Reproduce every line of the records below word for word, omitting the pictures.

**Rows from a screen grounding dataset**
────

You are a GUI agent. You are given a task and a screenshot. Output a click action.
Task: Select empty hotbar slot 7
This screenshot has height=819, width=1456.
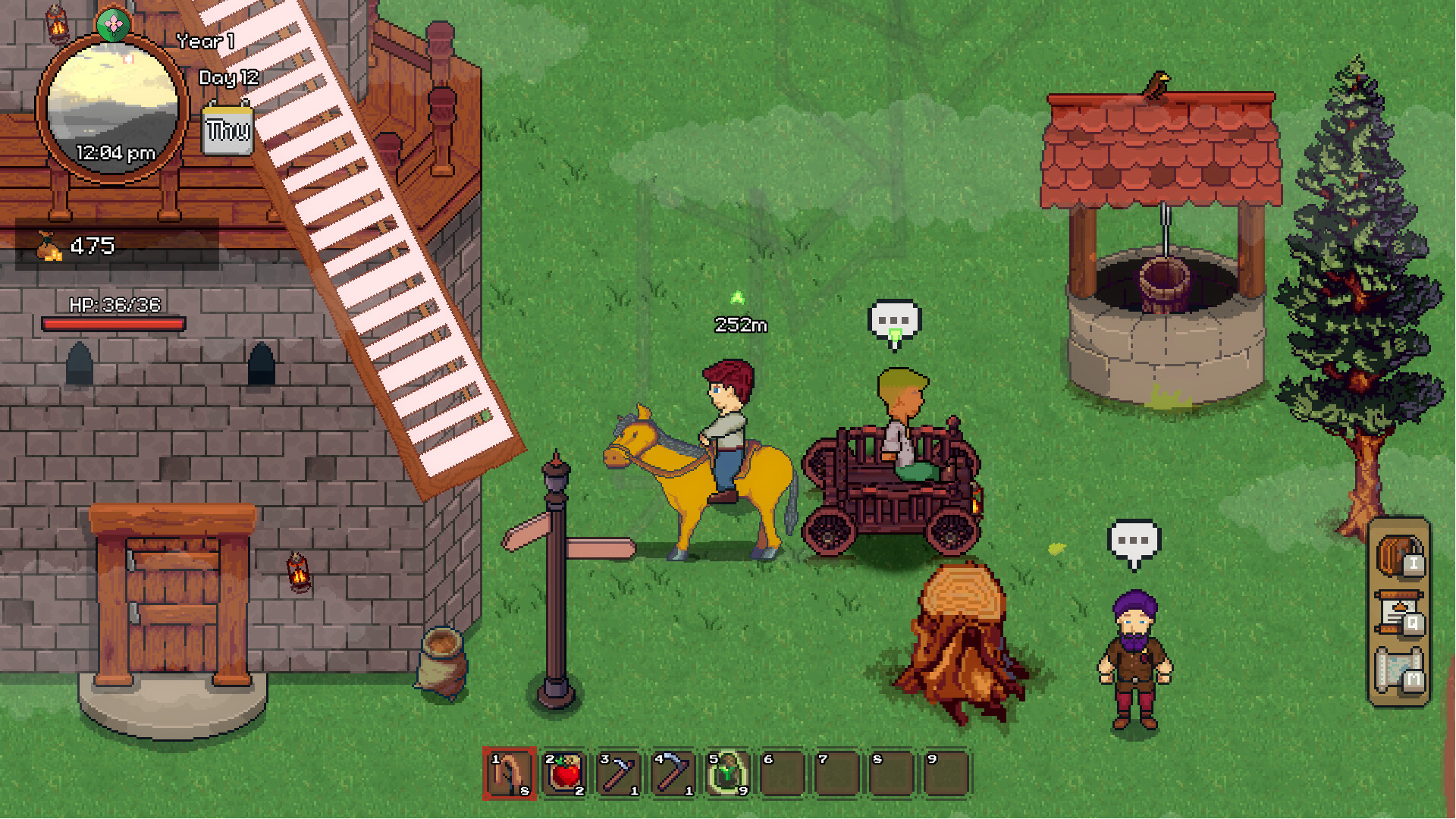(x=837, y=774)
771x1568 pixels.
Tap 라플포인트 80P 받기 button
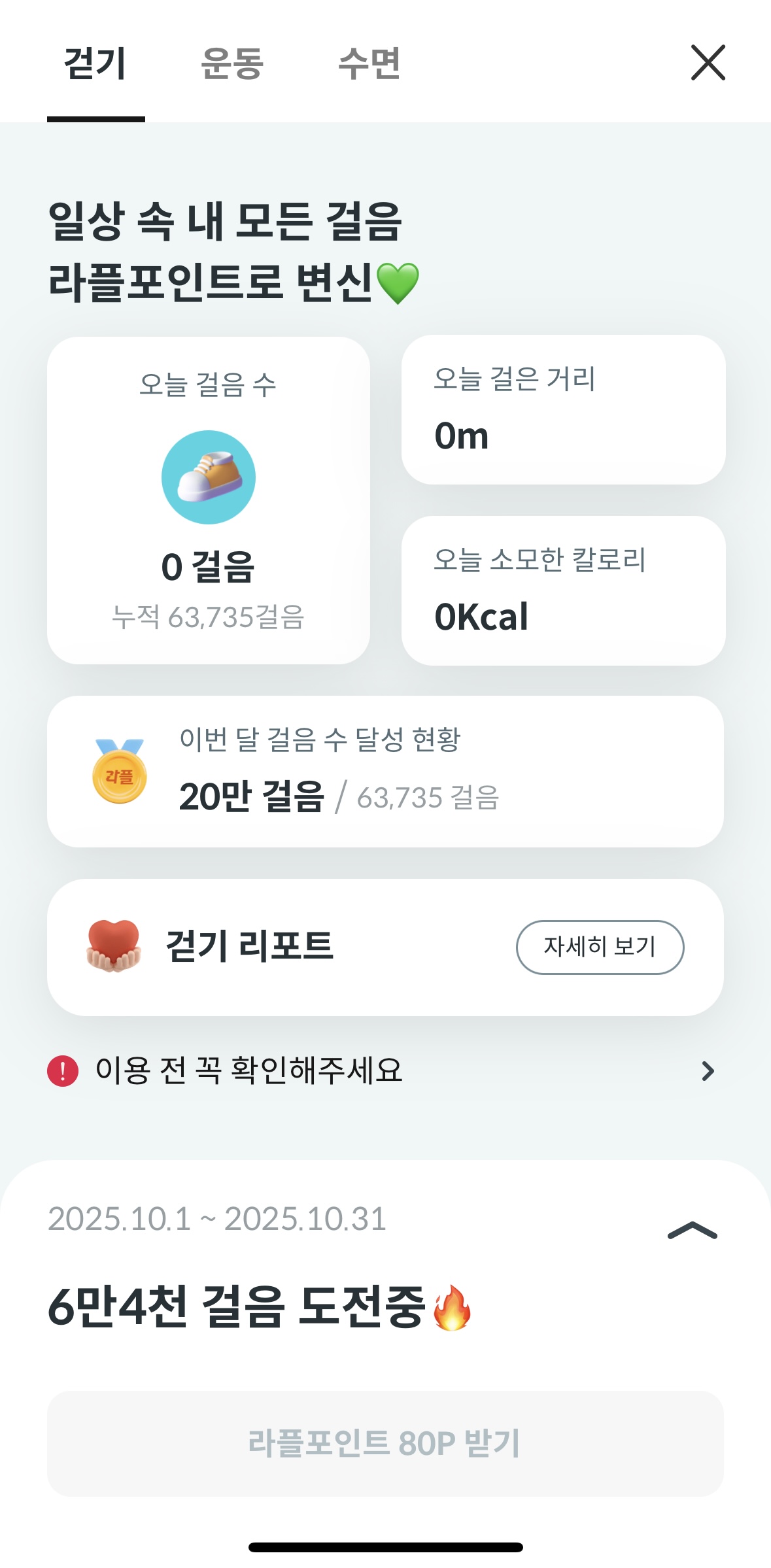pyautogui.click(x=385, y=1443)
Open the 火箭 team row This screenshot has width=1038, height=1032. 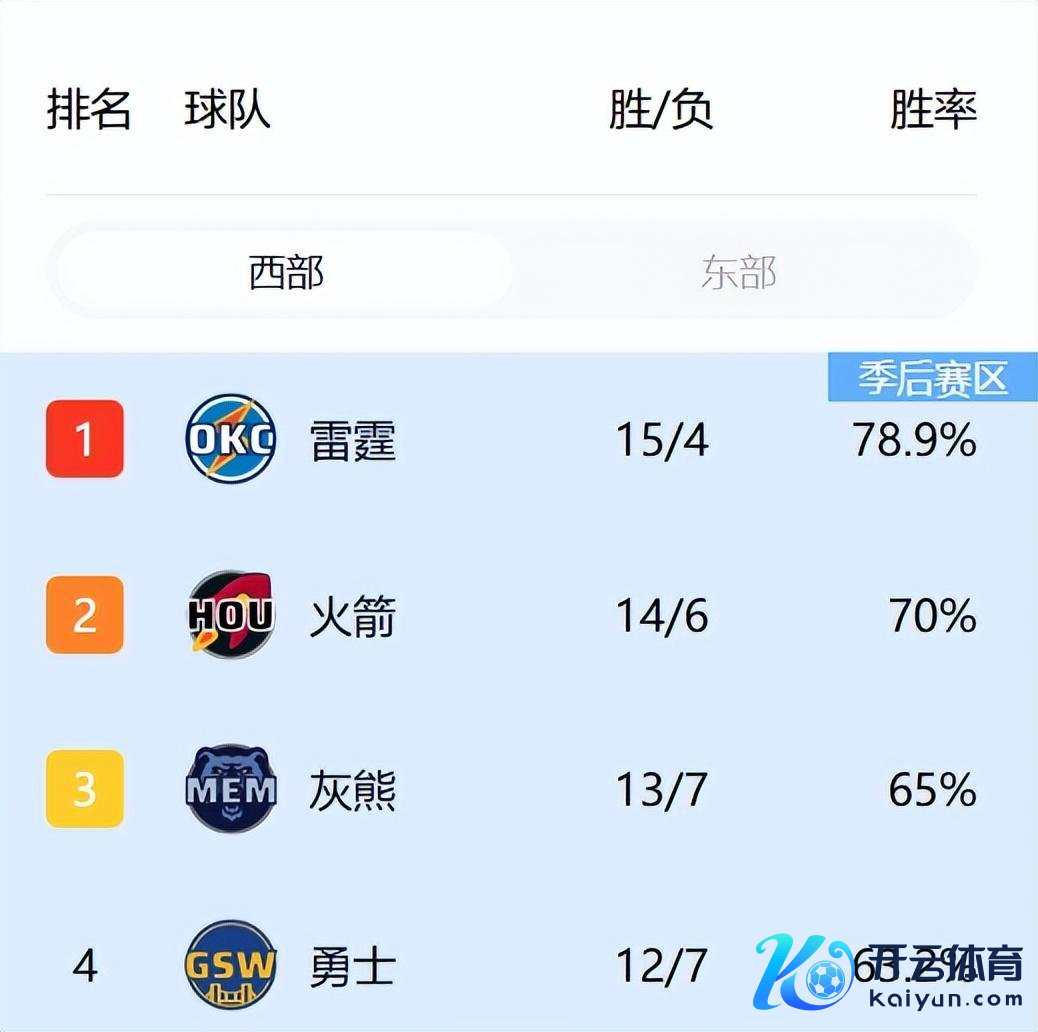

────

**Finished exercise**
You are a GUI agent. You are given a task and a screenshot. Output a click action.
Task: Select empty hotbar slot 7
This screenshot has height=819, width=1456.
(x=837, y=774)
771x1568 pixels.
Tap 라플포인트 80P 받기 button
pyautogui.click(x=385, y=1443)
Open the 火箭 team row This screenshot has width=1038, height=1032. 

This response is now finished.